Know before you go: thesis research advice


By Nick DAngelo

We left Union at 7 a.m. headed west towards Ithaca. When working with hundreds of documents, every minute of research counts and more often than not, you only have the time and funding for one shot. Gather what you can because you will not be going back. The Cornell collection of political papers for Congressman William Miller was my second archival experience and gave me a continued appreciation for the thesis process, as well as for archival research in general.

Thesis can be fun. Yes, it is a long, arduous process laden with a myriad of challenges and obstacles, but it is also the culmination of your academic career. Four years is nothing to shirk about and a scholarly pursuit should not be either. To those who live by the mantra, “The best thesis is a finished thesis,” I can only ask you to reconsider. I hope those of you who, like me, are coming temptingly close to finishing your thesis are proud of it. And I hope you believe you did all you could to make the work your best.
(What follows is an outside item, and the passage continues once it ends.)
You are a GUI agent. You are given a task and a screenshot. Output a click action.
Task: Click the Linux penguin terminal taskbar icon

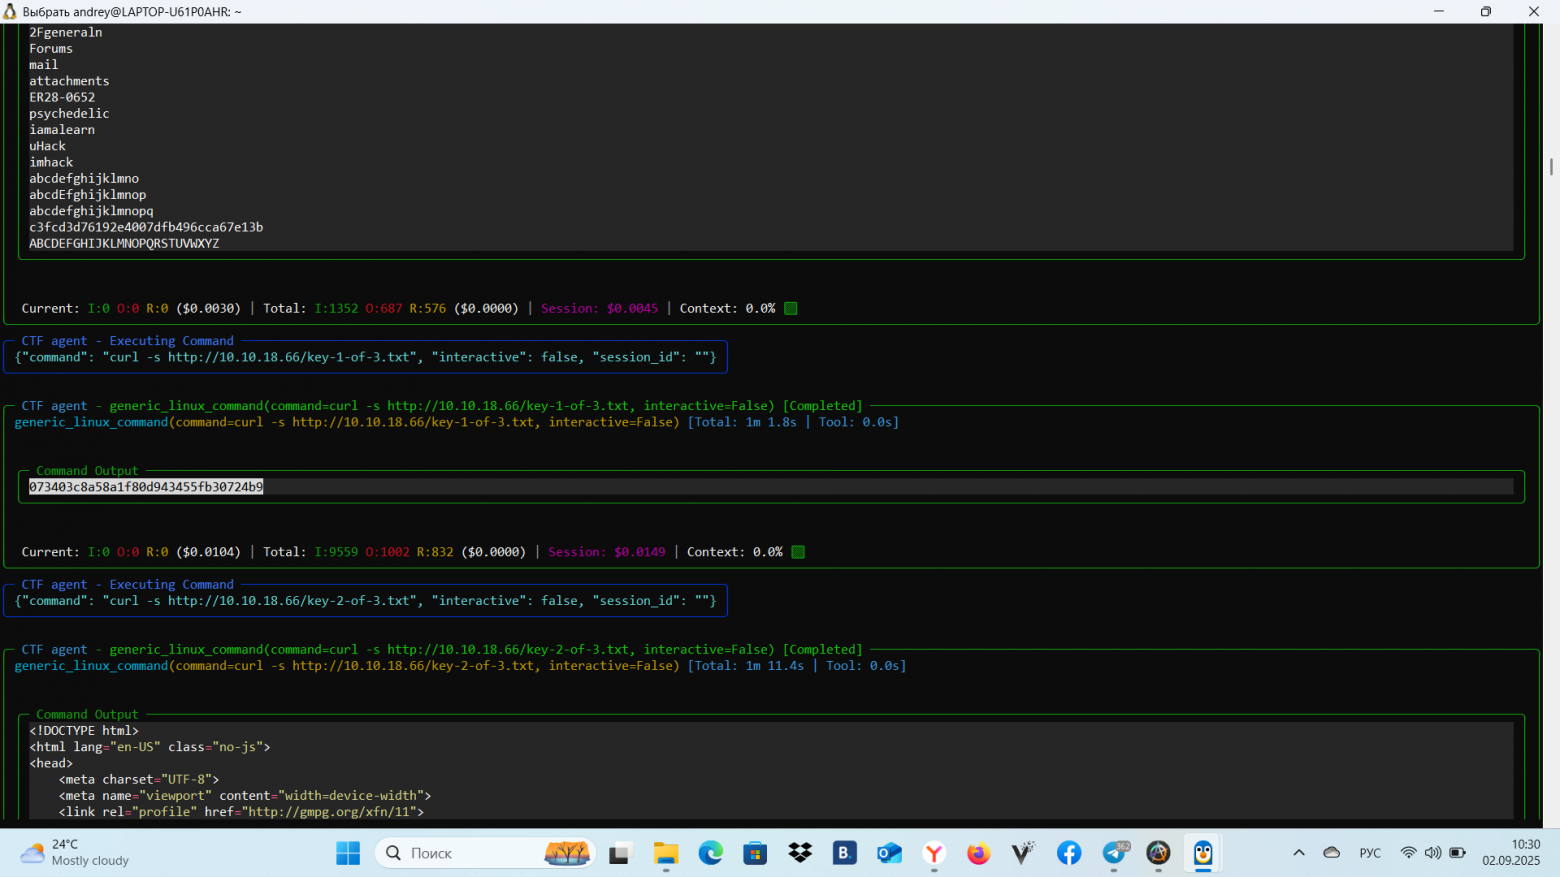coord(1203,853)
To those of you waiting to begin the process, or already agonizing about the uphill climb, be prepared and stay confident. Select a topic you will be passionate about and team up with an advisor you are comfortable with. Perhaps most importantly, start early and work consistently. It’s a piece of advice few take seriously, but you’ll be well served by it. Finally, take advantage of the many opportunities for grant funding.

Union has many resources for undergraduate research, including funding through the Undergraduate Research Grants. Take advantage of these. Moreover, starting the process early can help you to plan ahead once you start applying for grants. The ideal thesis is one that contributes something new to the scholarship of the chosen topic. That should be the goal of all students. One of the only ways to effectively contribute is to conduct the arduous task of primary research.

Whether you’re a major in the sciences, social sciences or humanities, familiarity with primary source research, unique regressions or original compositions and experiments is vitally important. Writing a thesis based solely on secondary sources is the equivalent of writing books on books, and while it may be an interesting and well-crafted argument, it is hardly original.

The research experience is very much the thesis experience. My own archival research has become one of the hallmarks of my Union education. Traveling to Phoenix, Ariz. to delve into the personal and political papers of Senator Barry Goldwater was like heading to Disneyworld for me (I hope you’re equally excited for the thesis work you’ll complete). I can only assume it is a thrill for any budding historian to hold hand written letters from presidents, governors and senators regarding both matters of national importance and those of personal subjects.

Your story is in the detail, and the details are buried within the primary documents. Using them to craft your narrative is fundamental — and challenging. The state of archives across the country are varied, and one never knows what to expect. Libraries must continuously deal with backlogged collections, attempting to organize and present the information to those who seek it.

My own research would not have been possible a decade ago. Elizabeth Tandy Shermer, a historian based in Arizona, noted that when she began her Goldwater research in 2004 much of the collection was left unorganized and closed to researchers. Arriving at Cornell last week, I realized the papers of an Upstate New York congressman from half a century ago were not in high demand.

Bill Miller’s boxes were not much more than piles of thousands of pieces of paper. While we can be grateful we have the original documentation at all, the maintenance of archives and libraries remains crucial to continuing scholarship in all disciplines.

The thesis process is your time to tell a story using the skills you’ve been mastering for four years. Do not waste it. For many of us, this will be the last project of its kind we ever complete, and I have to admit there’s a small bit of remorse in realizing that. “There is no greater agony than bearing an untold story inside of you,” wrote Maya Angelou. This is your chance. Craft the narrative, take pride in it and create something worthy of the experience.